--- Dataset entries Enclosed Below ---

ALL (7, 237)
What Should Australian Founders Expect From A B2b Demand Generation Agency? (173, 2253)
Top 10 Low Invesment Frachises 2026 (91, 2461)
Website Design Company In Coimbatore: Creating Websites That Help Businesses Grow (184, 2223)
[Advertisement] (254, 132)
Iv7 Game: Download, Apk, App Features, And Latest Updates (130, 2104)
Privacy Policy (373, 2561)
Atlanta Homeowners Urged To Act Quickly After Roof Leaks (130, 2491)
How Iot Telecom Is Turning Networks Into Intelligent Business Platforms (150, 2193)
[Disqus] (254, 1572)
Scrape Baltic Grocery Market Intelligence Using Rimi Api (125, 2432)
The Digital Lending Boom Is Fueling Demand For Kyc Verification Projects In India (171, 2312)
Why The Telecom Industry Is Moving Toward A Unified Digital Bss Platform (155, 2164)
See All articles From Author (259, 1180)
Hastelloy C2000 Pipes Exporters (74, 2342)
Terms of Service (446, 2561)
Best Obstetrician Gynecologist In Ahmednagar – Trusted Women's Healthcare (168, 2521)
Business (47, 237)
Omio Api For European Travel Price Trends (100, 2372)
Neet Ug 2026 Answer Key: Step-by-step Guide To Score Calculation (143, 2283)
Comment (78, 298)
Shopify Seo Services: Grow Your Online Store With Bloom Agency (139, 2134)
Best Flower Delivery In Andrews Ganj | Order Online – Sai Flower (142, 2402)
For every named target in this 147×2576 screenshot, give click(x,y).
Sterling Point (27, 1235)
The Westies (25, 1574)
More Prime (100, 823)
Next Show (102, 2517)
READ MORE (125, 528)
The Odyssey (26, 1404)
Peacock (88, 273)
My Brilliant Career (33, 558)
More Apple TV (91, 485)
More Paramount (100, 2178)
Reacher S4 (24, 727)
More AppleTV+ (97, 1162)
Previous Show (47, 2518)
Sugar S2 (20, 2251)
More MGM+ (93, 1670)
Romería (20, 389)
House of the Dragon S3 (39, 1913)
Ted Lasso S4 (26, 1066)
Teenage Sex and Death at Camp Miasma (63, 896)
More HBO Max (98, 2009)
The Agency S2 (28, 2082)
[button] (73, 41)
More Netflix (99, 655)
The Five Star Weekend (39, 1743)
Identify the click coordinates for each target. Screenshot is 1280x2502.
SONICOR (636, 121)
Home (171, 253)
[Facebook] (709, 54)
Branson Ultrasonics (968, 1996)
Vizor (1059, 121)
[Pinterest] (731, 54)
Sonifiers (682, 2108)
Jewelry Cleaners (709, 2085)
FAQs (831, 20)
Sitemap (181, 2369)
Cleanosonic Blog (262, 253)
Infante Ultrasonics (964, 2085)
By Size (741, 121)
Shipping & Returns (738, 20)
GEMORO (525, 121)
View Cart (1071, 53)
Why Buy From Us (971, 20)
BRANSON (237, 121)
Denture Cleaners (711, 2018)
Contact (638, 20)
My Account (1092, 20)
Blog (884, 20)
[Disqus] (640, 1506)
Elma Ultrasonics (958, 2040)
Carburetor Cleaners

--- End of Enclosed Dataset entries ---

Set down, exactly as they appear, the lines above from the first one to the line that holds "Website Design Company", both included, please, and no others.

ALL (7, 237)
What Should Australian Founders Expect From A B2b Demand Generation Agency? (173, 2253)
Top 10 Low Invesment Frachises 2026 (91, 2461)
Website Design Company In Coimbatore: Creating Websites That Help Businesses Grow (184, 2223)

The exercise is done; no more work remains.